Eröffnung eines Behandlungszentrums für Atemwegsinfektionen -mit gleichzeitiger Testung auf Covid-19-

Erndtebrück ist noch immer ohne bestätigten Coronafall - Weitere Maßnahmen zur Vorsorge werden nun getroffen

Das Thema Corona bewegt derzeit alle Menschen – auch in Erndtebrück. Bisher können sich die Bürgerinnen und Bürger der Edergemeinde noch immer darüber freuen, dass die offizielle Statistik keinen nachgewiesenen Corona-Fall ausweist. Trotz der nun anstehenden Lockerungen der Schutzmaßnahmen, die Bund und Länder beschlossen haben, steht natürlich die Eindämmung des Virus über allem. Hierfür ist eine intensive Testung, gerade in den kommenden Monaten, unerlässlich. Genau dies umtreibt auch den in Erndtebrück tätigen Mediziner Dr. Oliver Haas.

Zusätzlicher Untersuchungsraum im Erndtebrücker Kernort

Um die Testkapazitäten weiter zu erhöhen hat Dr. Haas nun weitere Räumlichkeiten in den Ederarkaden in Erndtebrück vorbereitet. Hier soll in Erndtebrück zentral getestet werden, wer Atemwegsbeschwerden und weitere typische Corona-Symptome hat. Der ganze Ablauf wird unabhängig von den eigentlichen Praxisräumen organisiert. „Damit schaffen wir eine größtmögliche Sicherheit für die übrigen Patienten in der Praxis und gleichzeitig eine bestmögliche Behandlung für Menschen mit Atemwegserkrankungen. Eine ideale Lösung.“ so Haas.

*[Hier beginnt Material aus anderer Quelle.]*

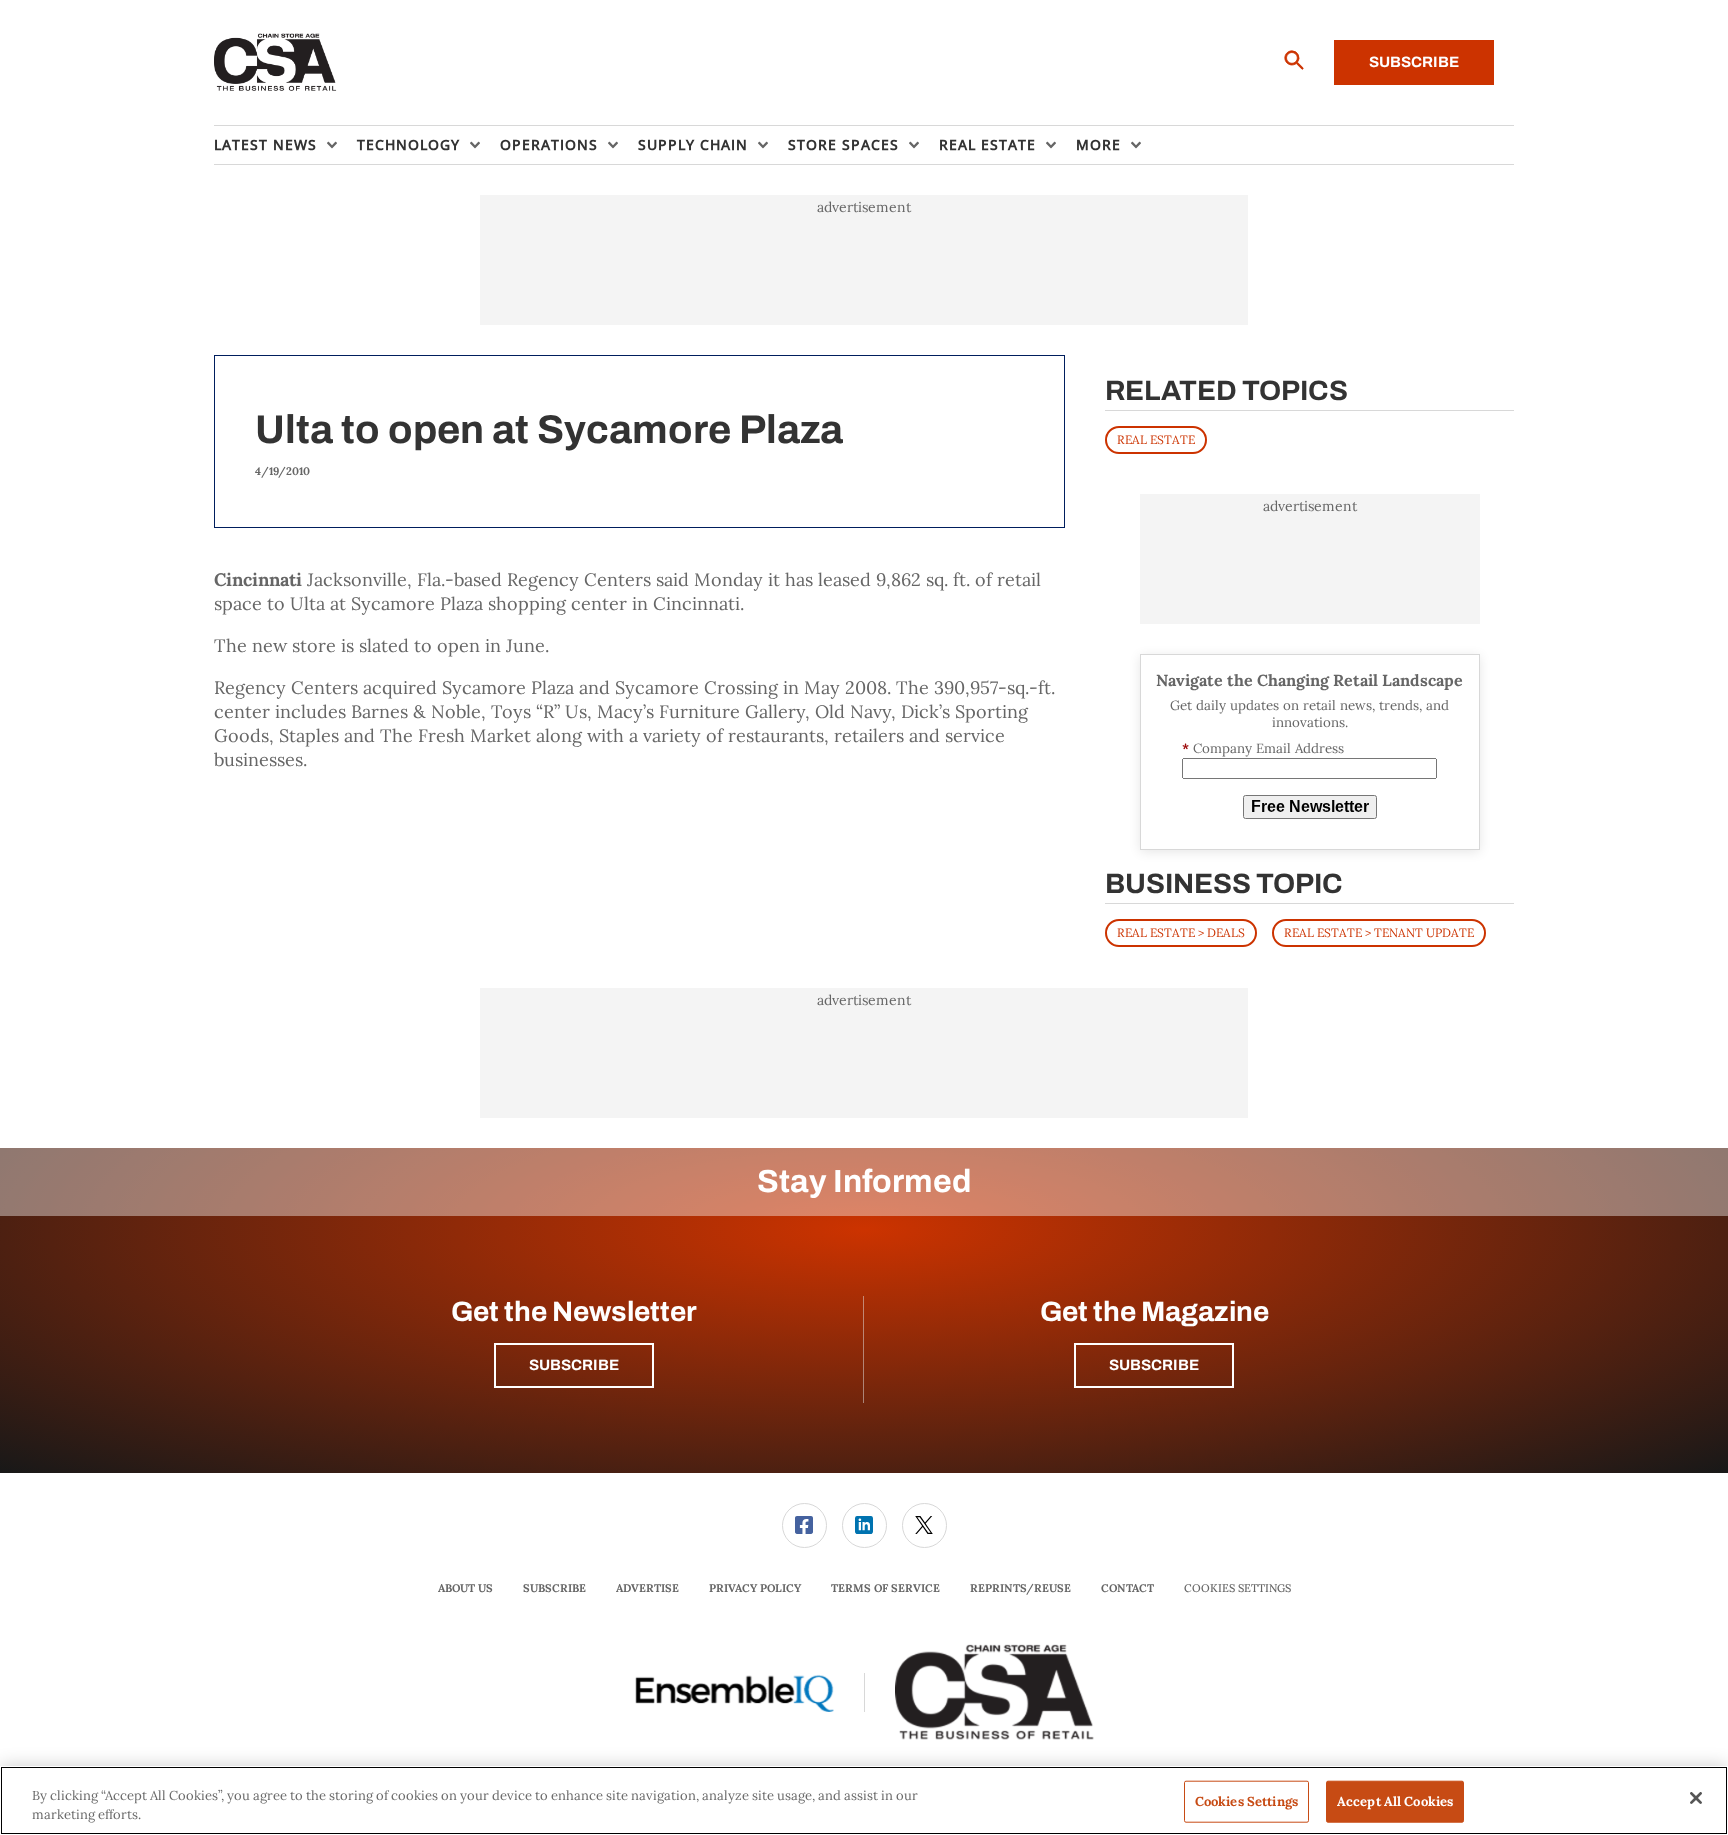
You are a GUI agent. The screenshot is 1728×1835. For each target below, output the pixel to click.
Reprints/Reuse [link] (1020, 1588)
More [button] (1098, 144)
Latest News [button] (265, 144)
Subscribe (1414, 62)
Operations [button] (549, 144)
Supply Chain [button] (693, 144)
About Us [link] (465, 1588)
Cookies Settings (1237, 1588)
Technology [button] (408, 144)
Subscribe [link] (554, 1588)
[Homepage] (275, 63)
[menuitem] (285, 145)
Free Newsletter (1310, 806)
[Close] (1696, 1798)
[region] (864, 1800)
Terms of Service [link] (885, 1588)
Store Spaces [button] (843, 144)
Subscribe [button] (574, 1365)
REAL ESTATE (1156, 439)
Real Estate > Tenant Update (1379, 932)
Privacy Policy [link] (755, 1588)
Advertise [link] (647, 1588)
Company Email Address (1263, 748)
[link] (804, 1525)
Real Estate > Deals (1181, 932)
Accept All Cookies (1395, 1801)
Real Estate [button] (987, 144)
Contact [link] (1127, 1588)
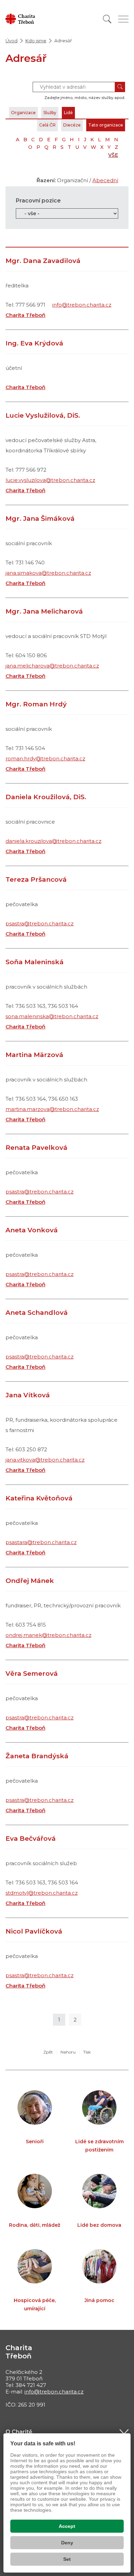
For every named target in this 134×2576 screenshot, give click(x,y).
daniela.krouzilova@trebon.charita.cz (53, 841)
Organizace (23, 112)
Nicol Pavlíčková (33, 1931)
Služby (49, 112)
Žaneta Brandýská (36, 1756)
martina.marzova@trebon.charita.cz (52, 1109)
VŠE (113, 155)
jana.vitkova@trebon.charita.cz (45, 1459)
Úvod (11, 40)
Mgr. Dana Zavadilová (42, 261)
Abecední (105, 180)
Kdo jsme (35, 40)
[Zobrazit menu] (123, 19)
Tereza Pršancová (36, 879)
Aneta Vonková (31, 1230)
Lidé (68, 112)
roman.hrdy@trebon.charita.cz (45, 758)
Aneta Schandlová (36, 1313)
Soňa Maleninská (34, 962)
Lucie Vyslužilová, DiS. (42, 415)
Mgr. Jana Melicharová (44, 611)
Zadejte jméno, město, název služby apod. (84, 97)
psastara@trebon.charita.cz (41, 1542)
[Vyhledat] (107, 19)
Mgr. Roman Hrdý (36, 704)
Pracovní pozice (38, 200)
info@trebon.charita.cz (81, 304)
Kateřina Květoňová (38, 1498)
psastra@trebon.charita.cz (39, 923)
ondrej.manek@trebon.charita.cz (48, 1635)
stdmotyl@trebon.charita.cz (41, 1893)
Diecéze (72, 125)
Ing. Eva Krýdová (34, 343)
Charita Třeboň (25, 315)
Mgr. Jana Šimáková (40, 518)
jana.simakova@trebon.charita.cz (48, 573)
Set (67, 2559)
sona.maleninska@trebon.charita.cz (51, 1016)
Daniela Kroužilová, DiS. (45, 797)
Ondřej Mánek (29, 1581)
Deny (67, 2542)
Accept (67, 2526)
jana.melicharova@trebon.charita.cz (52, 665)
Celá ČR (47, 125)
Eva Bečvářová (30, 1838)
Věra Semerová (31, 1673)
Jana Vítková (27, 1395)
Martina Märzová (34, 1055)
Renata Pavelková (36, 1148)
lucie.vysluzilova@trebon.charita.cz (50, 480)
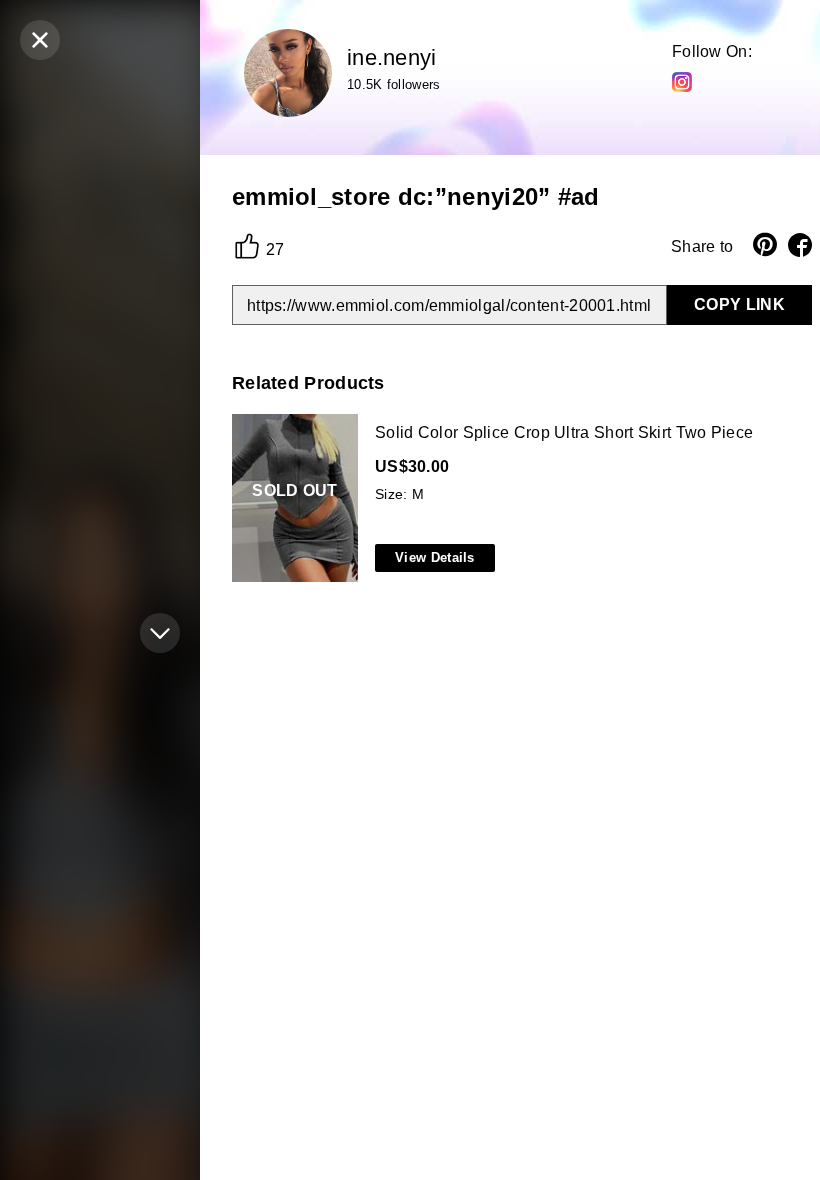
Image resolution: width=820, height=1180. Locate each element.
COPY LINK (739, 304)
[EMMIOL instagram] (682, 81)
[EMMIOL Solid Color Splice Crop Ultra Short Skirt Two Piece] (518, 499)
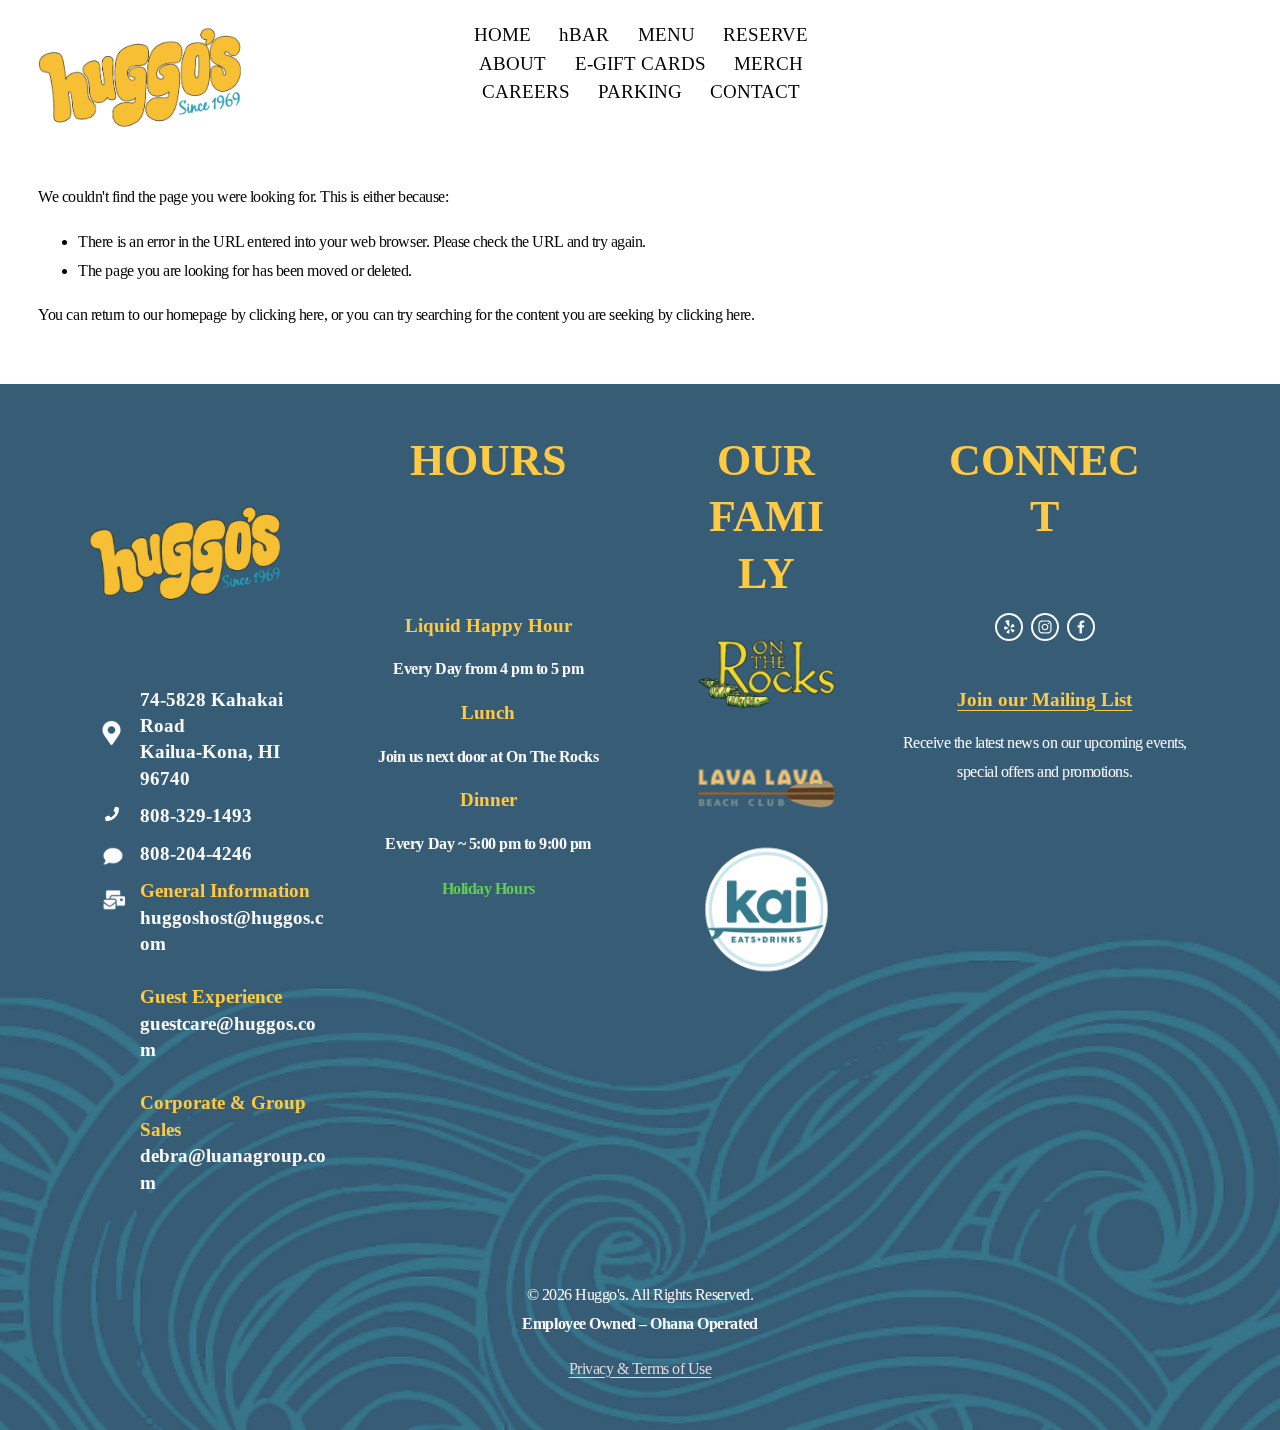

Die Unterstützer des Vorhabens

Innerhalb kürzester Zeit hatte der Inhaber der Ederarkaden, Christoph Schorge, grünes Licht für die Nutzung der Räume gegeben „Es ist für uns selbstverständlich, dass wir hier helfen. In dieser Situation müssen wir alle zusammenhalten und überlegen, wie wir unterstützen können“ so Schorge. Auch Bürgermeister Henning Gronau unterstützte Dr. Haas bei seinen Überlegungen „Die Gesundheit unserer Bürger steht an erster Stelle. Oliver Haas und ich sind seit einigen Tagen im ständigen Austausch – es ist sehr wertvoll, dass er dieses Behandlungszentrum umsetzt. Ein Dank gilt allen, die die Idee sofort vorangebracht haben.“ so Gronau. Dazu zählt auch die Firma BergeBau, die die Räumlichkeiten vorgeschlagen hatte. Zudem hatte der Kreis Siegen-Wittgenstein flexibel und in kürzester Zeit seine Zustimmung zu der baulichen Nutzung der eigentlichen Büroräume erklärt. „Die Räumlichkeiten eignen sich optimal. Der Kreis Siegen-Wittgenstein hat unmittelbar zugestimmt, dass dieser Gebäudeteil die kommenden Monate als Behandlungszentrums während der Corona-Pandemie genutzt werden kann. Dafür ein ausdrücklicher Dank nach Siegen.“ so Eckehard Hof, Geschäftsführer der Fa. BergeBau.

Medizinische Einordnung

durch die Gemeinschaftspraxis Dres. Haas und Röhl und Kollegen

Marburger Str. 3b
57339 Erndtebrück

Die Gemeinschaftspraxis eröffnet ein Behandlungszentrum für Atemwegsinfektionen mit gleichzeitiger Testung auf Covid-19 in der Marburger Straße 3 in Erndtebrück, außerhalb der bekannten Praxisräume. Die Behandlungsräume befinden sich in den Räumlichkeiten, die ehemals von der Anwaltskanzlei TRIGON genutzt wurden, direkt hinter dem Geschäft der Firma Althaus, Raumausstattungen. Der Beginn wird voraussichtlich ab dem 23.04.20 sein.

Hintergrund:

Die aktuelle Coronavirus-Pandemie beinhaltet aus medizinischer Sicht zwei wesentliche Aspekte:

  1. Die möglichen (schwerwiegenden) Folgen einer direkten Infektion sowie die weitere Übertragung des Virus auf Risikopatienten, mit einer eventuellen Überlastung der Kapazitäten des Gesundheitssystems.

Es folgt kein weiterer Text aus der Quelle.